Validity type	Measurement
Pass condition	IIA and faithfulness scores are stable across prompt splits, random seeds, and model checkpoints
Evidence family	Measurement
Minimum reporting	Bootstrap CI on faithfulness (≥100 subsamples); test-retest Pearson r across ≥3 prompt splits; seed variance
Common failure mode	Reporting a single point estimate with no confidence interval or variance

What this criterion requires

Reliability is the test-retest stability of the measurement instrument. A reliable instrument produces the same result when re-applied under the same conditions.

Three dimensions:

Prompt-sample reliability: Bootstrap 100 random subsamples (80% of full size each); compute target metric on each; report the 95% CI. A 95% CI width ≤ 0.05 (on a 0–1 metric) is a reasonable threshold.

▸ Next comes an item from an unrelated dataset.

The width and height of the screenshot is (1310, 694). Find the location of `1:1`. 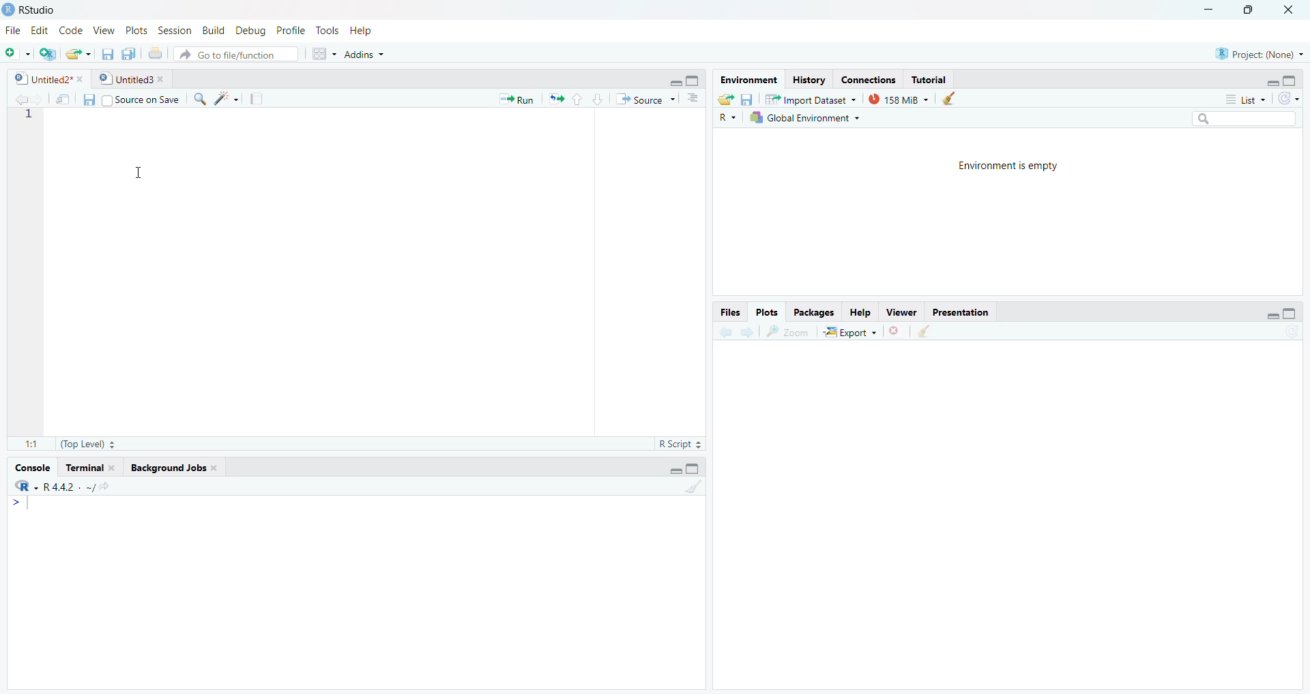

Seed reliability: Any step involving random initialization (DAS alignment search, bootstrap sampling, prompt shuffling) produces consistent results across ≥3 seeds. SD ≤ 0.02 is a reasonable threshold.

Checkpoint reliability: The claim should hold across multiple training checkpoints (not just the final checkpoint). A result that holds at only one checkpoint may be a training-stage artifact. Particularly important for LLC-based analyses.

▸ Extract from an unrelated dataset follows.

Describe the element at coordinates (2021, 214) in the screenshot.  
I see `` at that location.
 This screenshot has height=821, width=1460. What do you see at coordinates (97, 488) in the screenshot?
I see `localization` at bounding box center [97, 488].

The c11bootstrap.py script implements bootstrap stability for circuit faithfulness. The reconstruction_metrics function in factor_analysis.py provides stability for reconstruction quality metrics.

Reliability vs. consistency (I4)

Reliability (M1): Does the instrument give the same answer when re-applied?
Consistency (I4): Does the causal effect hold across experimental variation?

High reliability, low consistency: instrument is stable but the effect it measures varies across prompt families. Low reliability, high apparent consistency: instrument is noisy but averages out to a consistent-looking result. Report both.

Minimum reporting rule

Bootstrap CI on all primary metrics (faithfulness, IIA, AUROC).
Seed variance for any random process.
Whether checkpoint stability was tested; if not, flag it.
A result without any variance estimate fails this criterion.